Nights during a Borderline episode feel like sitting on a raft in the ocean during a storm. Tears drip to my lips like salt water and I can almost feel the sheets rocking underneath me. I clutch them tight in my hands to keep them still, to keep myself from falling into the water. But oh how easy it would be to surrender, to give in to the familiar sinking of my body. To become a fixture among the alien creatures of the deep sea. They say we know less about the bottom of the ocean than we know about space. That great unknown has whispered to me all my life.
I’ve been afraid of the water since I was a kid and read about Jonah and the whale, how God was so angry with Jonah for not following his orders that he sent a whale to swallow him. Dad used to come to our apartment in the middle of the night offering to take us to the beach. We would pack a bag quickly as my mom reminded us we didn’t have to go even as we were piling into his white van. I loved the ride at night, listening to Weezer on my iPod Nano and staring at the lights on the Walt Whitman bridge as we passed the city. Those nights we’d jump on bikes as soon as we arrived, at 3am, park them on the boards and walk on the beach. Sometimes I was brave enough to sink my toes into the ice cold water, and I’d imagine walking up to my chin and maybe I could keep walking and walking and a whale would come along to do God’s bidding.
On stormy nights I sometimes go to the Schuylkill river; it’s a forty minute walk, give or take. I think about how it would feel to climb the cement of the bridge and stand looking over the city, to fall into the water and not cry out, no, I would not cry out. I would shut my eyes, resist the urge to tread water, and I would sink, let my mouth open and the water flood in. Or maybe the water would spit me out again and I would tell myself that I would not go to the water anymore.
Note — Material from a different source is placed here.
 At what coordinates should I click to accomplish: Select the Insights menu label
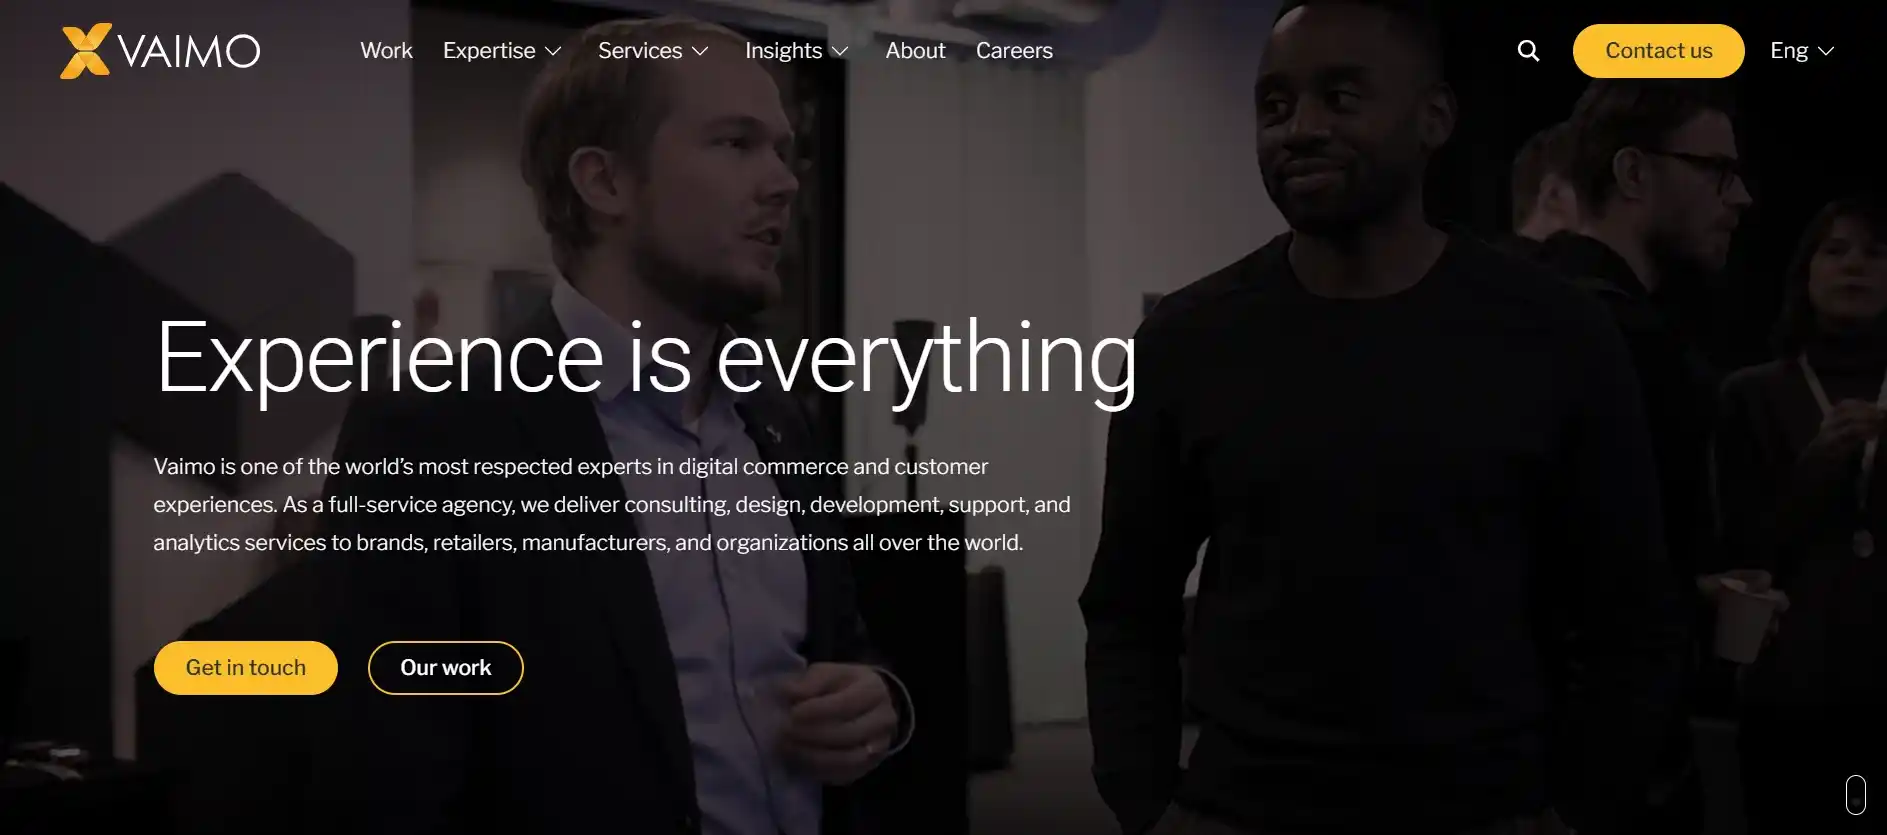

I’d say “the old me went to the water,” and I’d move to a landlocked state, avoid ponds and even puddles on the road in my morning commute.
In the morning, the water is gone and my bed becomes a desert. I cannot drink water; in my studio apartment, the walk to the fridge is too long. I cannot make the journey to the bathroom. I cannot eat because I have no food in my fridge. The water is everything but the desert is nothing for miles, lying out in the sand burning in the sun like I am already dead, but my body refuses to die. In Catholic classes we were told about Jesus spending forty days and nights fasting in the desert after his baptism only to be tempted by Satan. At one point Satan tells him to throw himself off a cliff, that God would save him if he cared, and Jesus says “You shall not put the Lord your God to the test.”
One day when I’m sixteen my mom finds me in the desert. She picks me up. She hands me the toothbrush. She takes the razor out of the shower before she puts me in. She drives me to Starbucks and tells me that she knows what it feels like to be in the desert. How when her first husband left when she was nineteen she ate nothing for days alone in the apartment they once shared. When I find the razor the next day I run it over my legs purposefully to hurt and I think about breaking a vein. The desert didn’t lead me to salvation, it led me to a hospital. Maybe those are the same thing.
When I throw myself off a cliff, God throws me back. He does not seem to care how many times I put him to the test. He does not care that I haven’t been to church in 10 years. Why is it that when you want to die, you can’t? My dad has been in love with heroin as long as I can remember, driving drunk nights out to the beach and still the ocean will not take him. God puts me in the whale, the whale spits me up, and I’m left in the desert so long I wish for the water again.